For every entry that follows, return an identical copy.

**INPUT MATERIAL**
----

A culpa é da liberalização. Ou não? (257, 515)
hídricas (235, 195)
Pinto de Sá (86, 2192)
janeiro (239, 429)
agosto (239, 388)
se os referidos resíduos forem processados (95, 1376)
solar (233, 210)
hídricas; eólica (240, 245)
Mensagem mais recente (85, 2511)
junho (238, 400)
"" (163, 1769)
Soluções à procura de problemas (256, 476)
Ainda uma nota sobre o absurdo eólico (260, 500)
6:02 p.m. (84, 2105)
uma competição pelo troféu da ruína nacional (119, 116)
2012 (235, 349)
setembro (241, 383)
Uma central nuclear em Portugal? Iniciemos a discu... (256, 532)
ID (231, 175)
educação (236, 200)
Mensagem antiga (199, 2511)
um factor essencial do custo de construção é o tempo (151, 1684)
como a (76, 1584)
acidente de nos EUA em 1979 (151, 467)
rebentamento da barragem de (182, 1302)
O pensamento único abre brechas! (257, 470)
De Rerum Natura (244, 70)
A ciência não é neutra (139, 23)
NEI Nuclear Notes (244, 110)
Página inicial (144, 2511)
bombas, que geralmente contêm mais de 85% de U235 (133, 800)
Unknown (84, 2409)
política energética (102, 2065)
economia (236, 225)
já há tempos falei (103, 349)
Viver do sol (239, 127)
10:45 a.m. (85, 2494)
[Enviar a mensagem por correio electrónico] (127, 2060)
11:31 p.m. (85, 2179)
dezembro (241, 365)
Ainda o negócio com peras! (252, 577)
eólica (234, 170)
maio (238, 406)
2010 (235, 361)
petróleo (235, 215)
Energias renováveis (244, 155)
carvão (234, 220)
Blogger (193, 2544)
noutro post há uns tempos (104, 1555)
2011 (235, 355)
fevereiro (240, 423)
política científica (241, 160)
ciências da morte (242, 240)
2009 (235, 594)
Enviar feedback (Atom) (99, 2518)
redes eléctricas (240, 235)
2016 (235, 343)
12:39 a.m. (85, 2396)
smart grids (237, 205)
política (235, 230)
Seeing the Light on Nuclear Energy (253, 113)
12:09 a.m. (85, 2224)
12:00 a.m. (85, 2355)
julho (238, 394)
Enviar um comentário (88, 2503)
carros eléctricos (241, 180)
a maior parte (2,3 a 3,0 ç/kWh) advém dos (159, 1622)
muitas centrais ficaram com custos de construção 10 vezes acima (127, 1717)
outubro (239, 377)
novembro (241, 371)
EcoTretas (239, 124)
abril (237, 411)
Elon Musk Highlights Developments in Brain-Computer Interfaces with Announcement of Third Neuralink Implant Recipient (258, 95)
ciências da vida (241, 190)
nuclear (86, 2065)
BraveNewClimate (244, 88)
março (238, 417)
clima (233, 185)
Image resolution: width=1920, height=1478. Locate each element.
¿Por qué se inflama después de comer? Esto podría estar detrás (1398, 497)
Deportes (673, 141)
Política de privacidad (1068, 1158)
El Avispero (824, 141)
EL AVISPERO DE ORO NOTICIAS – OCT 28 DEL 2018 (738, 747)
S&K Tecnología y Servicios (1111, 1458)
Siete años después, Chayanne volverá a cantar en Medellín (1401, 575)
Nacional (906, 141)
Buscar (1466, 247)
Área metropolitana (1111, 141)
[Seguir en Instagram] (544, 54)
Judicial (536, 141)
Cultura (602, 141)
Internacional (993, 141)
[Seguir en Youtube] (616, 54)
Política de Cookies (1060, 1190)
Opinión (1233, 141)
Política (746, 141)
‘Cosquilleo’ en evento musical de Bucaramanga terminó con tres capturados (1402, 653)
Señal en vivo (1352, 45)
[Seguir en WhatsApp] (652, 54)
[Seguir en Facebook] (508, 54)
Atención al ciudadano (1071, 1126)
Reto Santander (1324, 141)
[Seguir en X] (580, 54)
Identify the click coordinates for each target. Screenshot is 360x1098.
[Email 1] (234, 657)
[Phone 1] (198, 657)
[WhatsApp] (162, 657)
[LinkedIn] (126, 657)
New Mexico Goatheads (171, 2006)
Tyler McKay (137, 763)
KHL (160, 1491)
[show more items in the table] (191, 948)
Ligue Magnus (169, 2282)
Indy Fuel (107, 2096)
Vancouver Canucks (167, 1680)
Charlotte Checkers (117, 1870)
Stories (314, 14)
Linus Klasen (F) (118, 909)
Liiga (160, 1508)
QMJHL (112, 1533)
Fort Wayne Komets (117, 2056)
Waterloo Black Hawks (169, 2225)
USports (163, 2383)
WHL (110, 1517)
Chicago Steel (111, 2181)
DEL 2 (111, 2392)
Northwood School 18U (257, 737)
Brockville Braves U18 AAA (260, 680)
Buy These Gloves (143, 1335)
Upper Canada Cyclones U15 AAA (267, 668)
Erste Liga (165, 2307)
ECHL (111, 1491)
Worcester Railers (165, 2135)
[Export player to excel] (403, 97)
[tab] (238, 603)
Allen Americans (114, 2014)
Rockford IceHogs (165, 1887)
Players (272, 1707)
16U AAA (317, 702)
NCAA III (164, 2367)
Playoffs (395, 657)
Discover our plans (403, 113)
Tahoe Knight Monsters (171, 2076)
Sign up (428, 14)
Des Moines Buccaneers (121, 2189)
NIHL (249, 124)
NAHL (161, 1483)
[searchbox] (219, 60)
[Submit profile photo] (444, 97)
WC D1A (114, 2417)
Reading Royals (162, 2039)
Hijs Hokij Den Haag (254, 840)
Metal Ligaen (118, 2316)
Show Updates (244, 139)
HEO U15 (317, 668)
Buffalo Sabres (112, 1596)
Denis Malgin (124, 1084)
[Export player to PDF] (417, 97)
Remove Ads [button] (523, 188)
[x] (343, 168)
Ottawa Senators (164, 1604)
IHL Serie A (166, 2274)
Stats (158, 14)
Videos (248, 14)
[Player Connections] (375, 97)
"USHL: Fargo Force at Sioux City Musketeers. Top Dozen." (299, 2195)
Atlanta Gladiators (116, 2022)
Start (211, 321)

----

**WORKED SOLUTION**
A culpa é da liberalização. Ou não? (257, 515)
hídricas (235, 195)
Pinto de Sá (86, 2192)
janeiro (239, 429)
agosto (239, 388)
se os referidos resíduos forem processados (95, 1376)
solar (233, 210)
hídricas; eólica (240, 245)
Mensagem mais recente (85, 2511)
junho (238, 400)
"" (163, 1769)
Soluções à procura de problemas (256, 476)
Ainda uma nota sobre o absurdo eólico (260, 500)
6:02 p.m. (84, 2105)
uma competição pelo troféu da ruína nacional (119, 116)
2012 (235, 349)
setembro (241, 383)
Uma central nuclear em Portugal? Iniciemos a discu... (256, 532)
ID (231, 175)
educação (236, 200)
Mensagem antiga (199, 2511)
um factor essencial do custo de construção é o tempo (151, 1684)
como a (76, 1584)
acidente de nos EUA em 1979 (151, 467)
rebentamento da barragem de (182, 1302)
O pensamento único abre brechas! (257, 470)
De Rerum Natura (244, 70)
A ciência não é neutra (139, 23)
NEI Nuclear Notes (244, 110)
Página inicial (144, 2511)
bombas, que geralmente contêm mais de 85% de U235 (133, 800)
Unknown (84, 2409)
política energética (102, 2065)
economia (236, 225)
já há tempos falei (103, 349)
Viver do sol (239, 127)
10:45 a.m. (85, 2494)
[Enviar a mensagem por correio electrónico] (127, 2060)
11:31 p.m. (85, 2179)
dezembro (241, 365)
Ainda o negócio com peras! (252, 577)
eólica (234, 170)
maio (238, 406)
2010 (235, 361)
petróleo (235, 215)
Energias renováveis (244, 155)
carvão (234, 220)
Blogger (193, 2544)
noutro post há uns tempos (104, 1555)
2011 (235, 355)
fevereiro (240, 423)
política científica (241, 160)
ciências da morte (242, 240)
2009 (235, 594)
Enviar feedback (Atom) (99, 2518)
redes eléctricas (240, 235)
2016 (235, 343)
12:39 a.m. (85, 2396)
smart grids (237, 205)
política (235, 230)
Seeing the Light on Nuclear Energy (253, 113)
12:09 a.m. (85, 2224)
12:00 a.m. (85, 2355)
julho (238, 394)
Enviar um comentário (88, 2503)
carros eléctricos (241, 180)
a maior parte (2,3 a 3,0 ç/kWh) advém dos (159, 1622)
muitas centrais ficaram com custos de construção 10 vezes acima (127, 1717)
outubro (239, 377)
novembro (241, 371)
EcoTretas (239, 124)
abril (237, 411)
Elon Musk Highlights Developments in Brain-Computer Interfaces with Announcement of Third Neuralink Implant Recipient (258, 95)
ciências da vida (241, 190)
nuclear (86, 2065)
BraveNewClimate (244, 88)
março (238, 417)
clima (233, 185)
Image resolution: width=1920, height=1478. Locate each element.
¿Por qué se inflama después de comer? Esto podría estar detrás (1398, 497)
Deportes (673, 141)
Política de privacidad (1068, 1158)
El Avispero (824, 141)
EL AVISPERO DE ORO NOTICIAS – OCT 28 DEL 2018 (738, 747)
S&K Tecnología y Servicios (1111, 1458)
Siete años después, Chayanne volverá a cantar en Medellín (1401, 575)
Nacional (906, 141)
Buscar (1466, 247)
Área metropolitana (1111, 141)
[Seguir en Instagram] (544, 54)
Judicial (536, 141)
Cultura (602, 141)
Internacional (993, 141)
[Seguir en Youtube] (616, 54)
Política de Cookies (1060, 1190)
Opinión (1233, 141)
Política (746, 141)
‘Cosquilleo’ en evento musical de Bucaramanga terminó con tres capturados (1402, 653)
Señal en vivo (1352, 45)
[Seguir en WhatsApp] (652, 54)
[Seguir en Facebook] (508, 54)
Atención al ciudadano (1071, 1126)
Reto Santander (1324, 141)
[Seguir en X] (580, 54)
Identify the click coordinates for each target. Screenshot is 360x1098.
[Email 1] (234, 657)
[Phone 1] (198, 657)
[WhatsApp] (162, 657)
[LinkedIn] (126, 657)
New Mexico Goatheads (171, 2006)
Tyler McKay (137, 763)
KHL (160, 1491)
[show more items in the table] (191, 948)
Ligue Magnus (169, 2282)
Indy Fuel (107, 2096)
Vancouver Canucks (167, 1680)
Charlotte Checkers (117, 1870)
Stories (314, 14)
Linus Klasen (F) (118, 909)
Liiga (160, 1508)
QMJHL (112, 1533)
Fort Wayne Komets (117, 2056)
Waterloo Black Hawks (169, 2225)
USports (163, 2383)
WHL (110, 1517)
Chicago Steel (111, 2181)
DEL 2 (111, 2392)
Northwood School 18U (257, 737)
Brockville Braves U18 AAA (260, 680)
Buy These Gloves (143, 1335)
Upper Canada Cyclones U15 AAA (267, 668)
Erste Liga (165, 2307)
ECHL (111, 1491)
Worcester Railers (165, 2135)
[Export player to excel] (403, 97)
[tab] (238, 603)
Allen Americans (114, 2014)
Rockford IceHogs (165, 1887)
Players (272, 1707)
16U AAA (317, 702)
NCAA III (164, 2367)
Playoffs (395, 657)
Discover our plans (403, 113)
Tahoe Knight Monsters (171, 2076)
Sign up (428, 14)
Des Moines Buccaneers (121, 2189)
NIHL (249, 124)
NAHL (161, 1483)
[searchbox] (219, 60)
[Submit profile photo] (444, 97)
WC D1A (114, 2417)
Reading Royals (162, 2039)
Hijs Hokij Den Haag (254, 840)
Metal Ligaen (118, 2316)
Show Updates (244, 139)
HEO U15 (317, 668)
Buffalo Sabres (112, 1596)
Denis Malgin (124, 1084)
[Export player to PDF] (417, 97)
Remove Ads [button] (523, 188)
[x] (343, 168)
Ottawa Senators (164, 1604)
IHL Serie A (166, 2274)
Stats (158, 14)
Videos (248, 14)
[Player Connections] (375, 97)
"USHL: Fargo Force at Sioux City Musketeers. Top Dozen." (299, 2195)
Atlanta Gladiators (116, 2022)
Start (211, 321)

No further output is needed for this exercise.